* **EXERCISE DATA**
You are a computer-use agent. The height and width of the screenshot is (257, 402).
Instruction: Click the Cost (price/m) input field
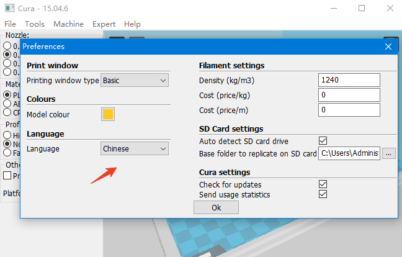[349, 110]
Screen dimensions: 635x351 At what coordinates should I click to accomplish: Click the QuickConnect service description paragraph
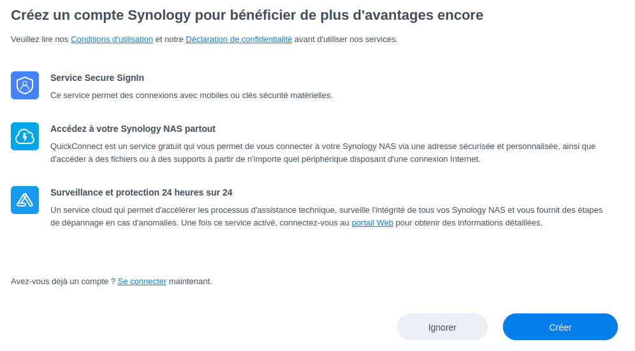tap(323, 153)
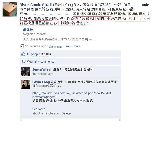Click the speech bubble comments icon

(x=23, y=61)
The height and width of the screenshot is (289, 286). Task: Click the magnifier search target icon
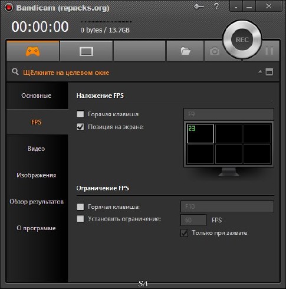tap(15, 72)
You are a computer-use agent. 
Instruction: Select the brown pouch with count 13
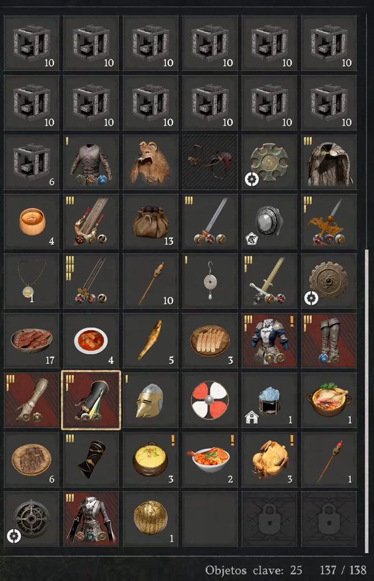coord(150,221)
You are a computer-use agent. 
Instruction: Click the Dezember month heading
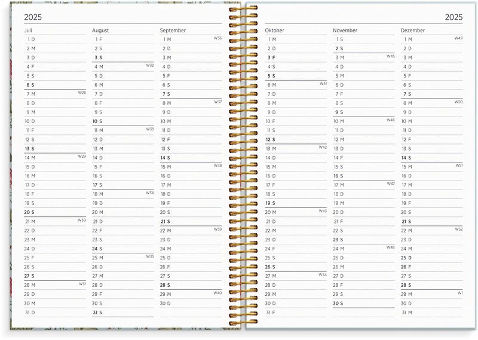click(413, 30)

...

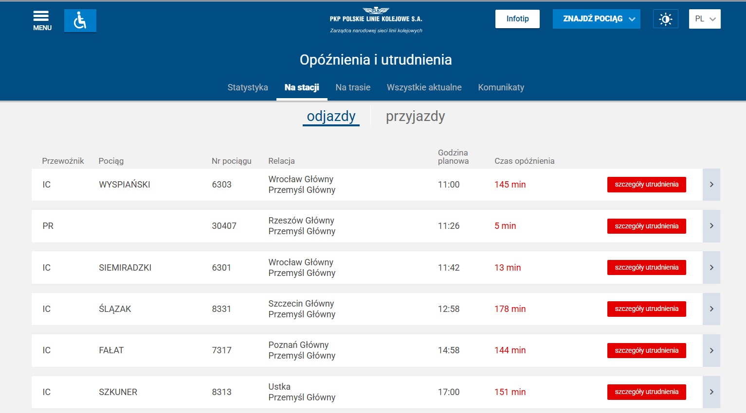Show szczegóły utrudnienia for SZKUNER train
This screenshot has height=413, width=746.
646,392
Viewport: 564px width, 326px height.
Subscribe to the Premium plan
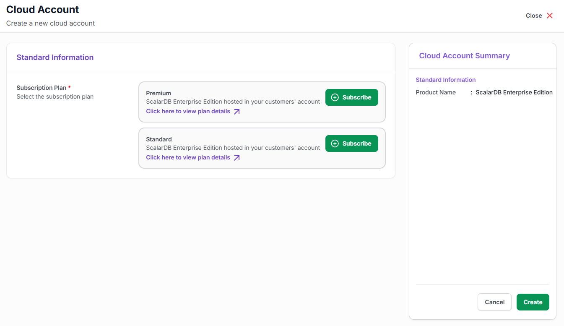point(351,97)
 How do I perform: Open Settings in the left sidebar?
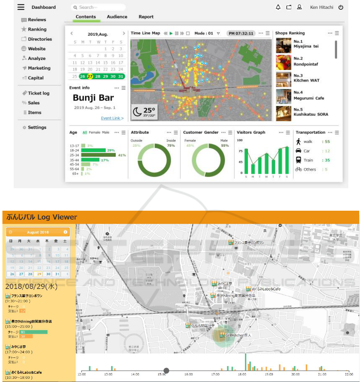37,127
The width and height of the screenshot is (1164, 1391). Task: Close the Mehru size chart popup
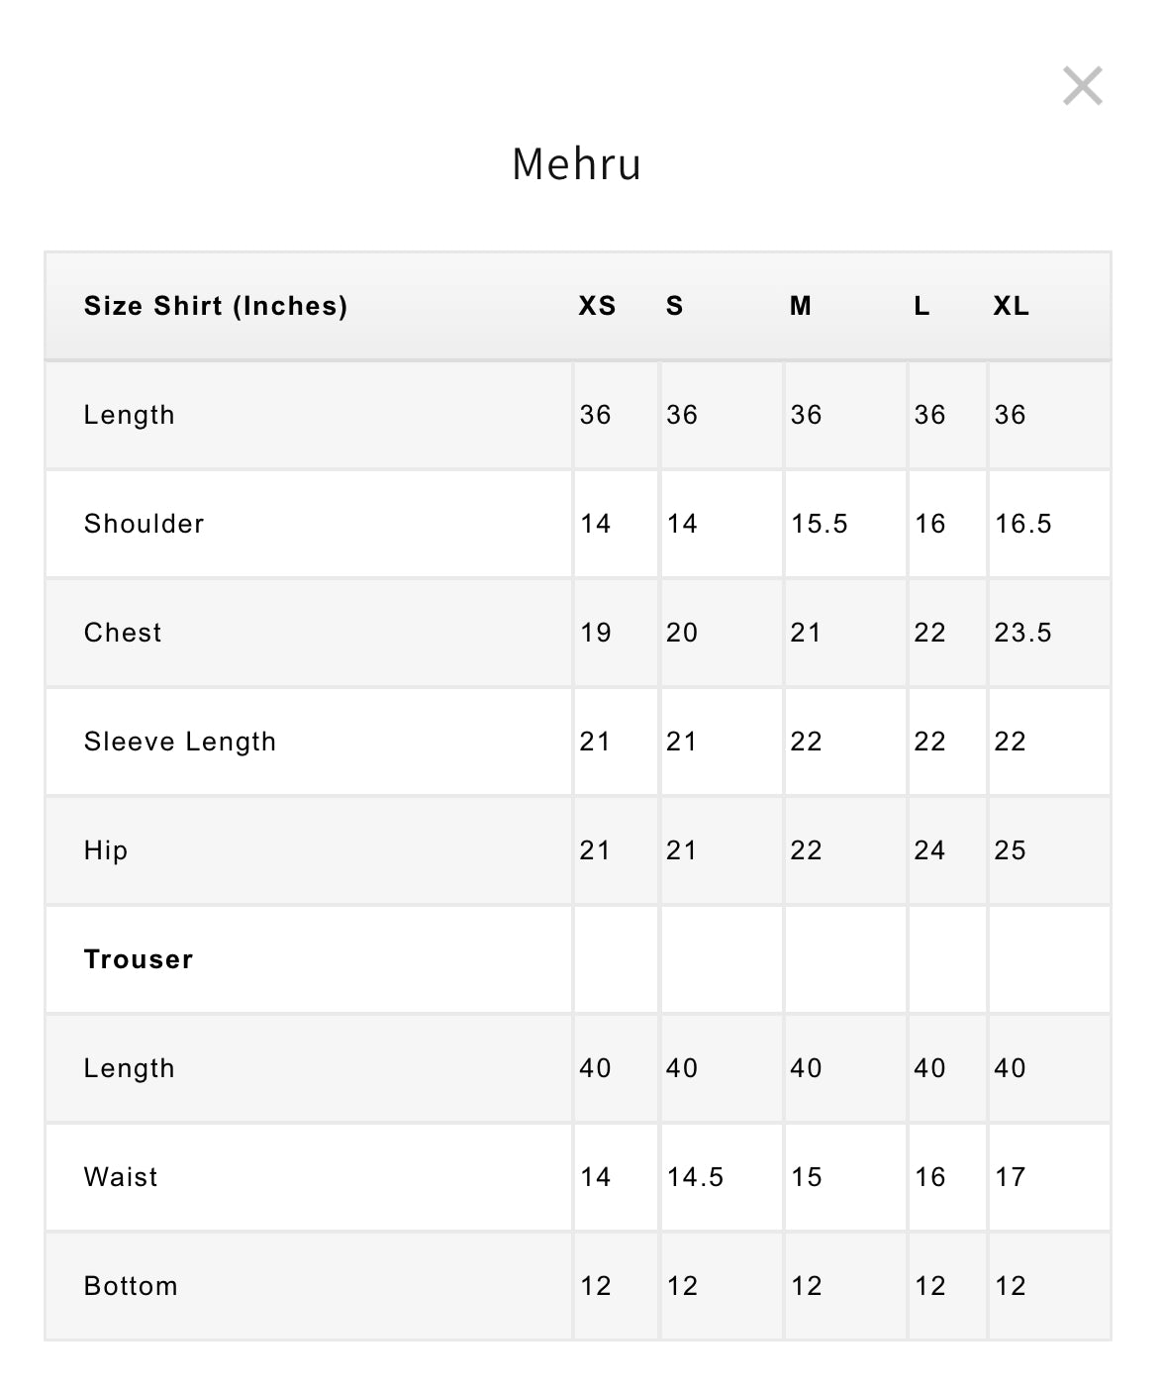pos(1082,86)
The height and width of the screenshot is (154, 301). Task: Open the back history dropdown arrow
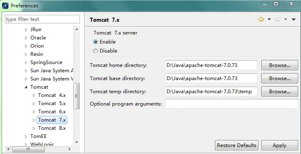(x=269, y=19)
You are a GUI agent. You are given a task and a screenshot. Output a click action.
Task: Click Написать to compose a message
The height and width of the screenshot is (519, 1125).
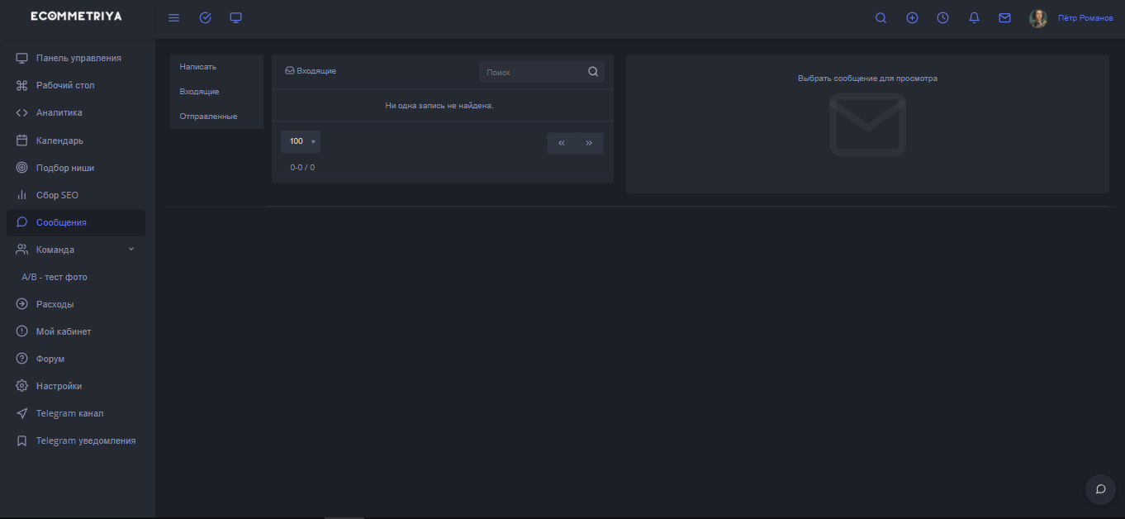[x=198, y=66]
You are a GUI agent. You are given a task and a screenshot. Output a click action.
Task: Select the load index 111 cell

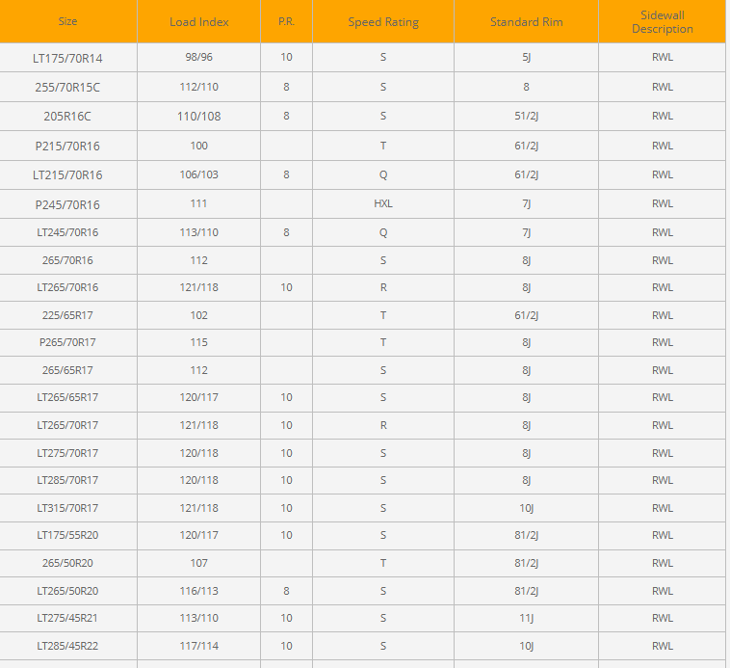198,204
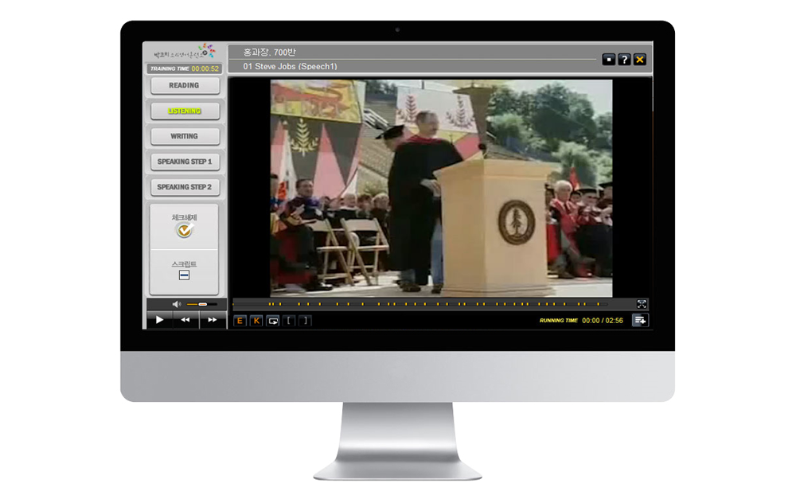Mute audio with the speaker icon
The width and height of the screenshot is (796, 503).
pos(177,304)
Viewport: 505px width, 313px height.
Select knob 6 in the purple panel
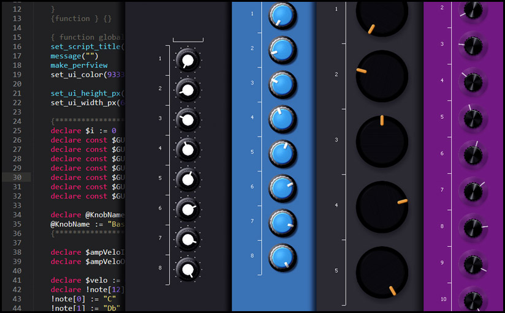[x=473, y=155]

* **ABOUT THIS EXERCISE**
Read the data above and pull out each line that holds the string "Viewport".

* **EXERCISE SOLUTION**
Viewport: 564px width, 326px height.
Viewport: 505px width, 313px height.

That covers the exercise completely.